→ **OPDRACHTDOEL**:
Geef aan in hoeveel regels van de onderstaande lijst de tekenreeks "Identify" voorkomt. Vermeld uitsluitend dat aantal.

→ **OPDRACHTGEGEVENS**:
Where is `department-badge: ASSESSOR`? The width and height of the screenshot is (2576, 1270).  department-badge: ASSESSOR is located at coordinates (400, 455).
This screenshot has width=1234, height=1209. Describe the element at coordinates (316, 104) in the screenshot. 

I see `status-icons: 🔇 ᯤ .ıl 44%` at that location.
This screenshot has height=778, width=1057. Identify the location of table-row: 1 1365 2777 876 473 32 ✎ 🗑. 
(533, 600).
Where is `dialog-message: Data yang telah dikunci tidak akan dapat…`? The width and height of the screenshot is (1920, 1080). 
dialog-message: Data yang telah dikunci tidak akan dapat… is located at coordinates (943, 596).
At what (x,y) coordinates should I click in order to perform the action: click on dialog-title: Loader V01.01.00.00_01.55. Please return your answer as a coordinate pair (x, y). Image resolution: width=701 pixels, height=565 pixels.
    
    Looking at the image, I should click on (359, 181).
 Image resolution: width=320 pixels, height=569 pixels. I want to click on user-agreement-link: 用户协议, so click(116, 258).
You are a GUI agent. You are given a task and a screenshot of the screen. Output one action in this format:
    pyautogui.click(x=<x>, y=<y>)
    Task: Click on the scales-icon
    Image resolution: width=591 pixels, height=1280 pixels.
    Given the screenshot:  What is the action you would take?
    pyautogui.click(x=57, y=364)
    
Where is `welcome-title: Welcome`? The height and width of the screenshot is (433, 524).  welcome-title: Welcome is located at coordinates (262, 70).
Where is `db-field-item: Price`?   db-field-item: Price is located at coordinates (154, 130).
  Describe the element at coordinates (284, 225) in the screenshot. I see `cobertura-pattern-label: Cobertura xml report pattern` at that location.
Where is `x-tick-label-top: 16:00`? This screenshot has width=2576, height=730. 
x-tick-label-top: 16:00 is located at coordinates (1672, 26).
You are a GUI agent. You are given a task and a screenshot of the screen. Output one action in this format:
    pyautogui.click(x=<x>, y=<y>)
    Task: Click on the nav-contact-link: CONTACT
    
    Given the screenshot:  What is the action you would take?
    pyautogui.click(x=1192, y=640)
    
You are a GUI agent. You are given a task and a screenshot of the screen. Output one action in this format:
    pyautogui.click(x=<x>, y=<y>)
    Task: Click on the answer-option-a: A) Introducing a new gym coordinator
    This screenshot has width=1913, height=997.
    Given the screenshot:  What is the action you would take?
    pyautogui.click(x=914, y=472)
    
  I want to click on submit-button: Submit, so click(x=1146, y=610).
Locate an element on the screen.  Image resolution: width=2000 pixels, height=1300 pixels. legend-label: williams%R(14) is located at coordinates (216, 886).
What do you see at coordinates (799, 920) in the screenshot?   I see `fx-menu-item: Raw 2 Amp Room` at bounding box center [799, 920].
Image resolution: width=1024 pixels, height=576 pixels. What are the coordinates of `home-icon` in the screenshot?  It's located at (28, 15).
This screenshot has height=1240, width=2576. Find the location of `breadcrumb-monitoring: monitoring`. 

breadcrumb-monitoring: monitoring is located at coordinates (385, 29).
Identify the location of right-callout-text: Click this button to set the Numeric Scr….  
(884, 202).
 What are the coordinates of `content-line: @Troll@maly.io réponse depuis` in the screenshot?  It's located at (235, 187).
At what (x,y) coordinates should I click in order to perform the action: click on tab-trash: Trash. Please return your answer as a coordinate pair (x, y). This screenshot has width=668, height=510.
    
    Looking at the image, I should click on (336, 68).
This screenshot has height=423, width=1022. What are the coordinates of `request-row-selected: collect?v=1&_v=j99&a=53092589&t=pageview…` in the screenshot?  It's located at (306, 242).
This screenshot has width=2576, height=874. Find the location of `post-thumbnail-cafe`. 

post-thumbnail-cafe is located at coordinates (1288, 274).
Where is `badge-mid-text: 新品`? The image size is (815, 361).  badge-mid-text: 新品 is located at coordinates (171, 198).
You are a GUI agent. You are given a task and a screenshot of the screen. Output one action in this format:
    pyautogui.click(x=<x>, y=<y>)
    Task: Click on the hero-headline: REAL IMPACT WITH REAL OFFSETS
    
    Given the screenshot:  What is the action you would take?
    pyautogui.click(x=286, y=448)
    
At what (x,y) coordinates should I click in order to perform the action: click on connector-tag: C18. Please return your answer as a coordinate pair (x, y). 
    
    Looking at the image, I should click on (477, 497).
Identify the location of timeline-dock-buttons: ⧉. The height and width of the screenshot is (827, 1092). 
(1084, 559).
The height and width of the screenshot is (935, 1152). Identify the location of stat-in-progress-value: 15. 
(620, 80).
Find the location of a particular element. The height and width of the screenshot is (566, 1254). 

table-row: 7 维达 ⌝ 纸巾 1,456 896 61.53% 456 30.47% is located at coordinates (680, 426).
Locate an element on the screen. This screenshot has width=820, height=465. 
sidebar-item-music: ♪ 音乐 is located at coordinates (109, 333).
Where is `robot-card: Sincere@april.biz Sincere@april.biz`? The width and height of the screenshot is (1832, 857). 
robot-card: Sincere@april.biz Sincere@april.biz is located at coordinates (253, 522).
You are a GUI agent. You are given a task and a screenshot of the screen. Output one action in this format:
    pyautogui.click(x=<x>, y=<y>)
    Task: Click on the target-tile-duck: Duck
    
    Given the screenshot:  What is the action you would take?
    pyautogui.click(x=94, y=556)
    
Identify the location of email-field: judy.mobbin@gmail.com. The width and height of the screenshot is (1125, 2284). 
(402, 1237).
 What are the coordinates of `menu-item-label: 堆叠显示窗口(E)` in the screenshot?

→ **UITKOMST OEFENING**:
5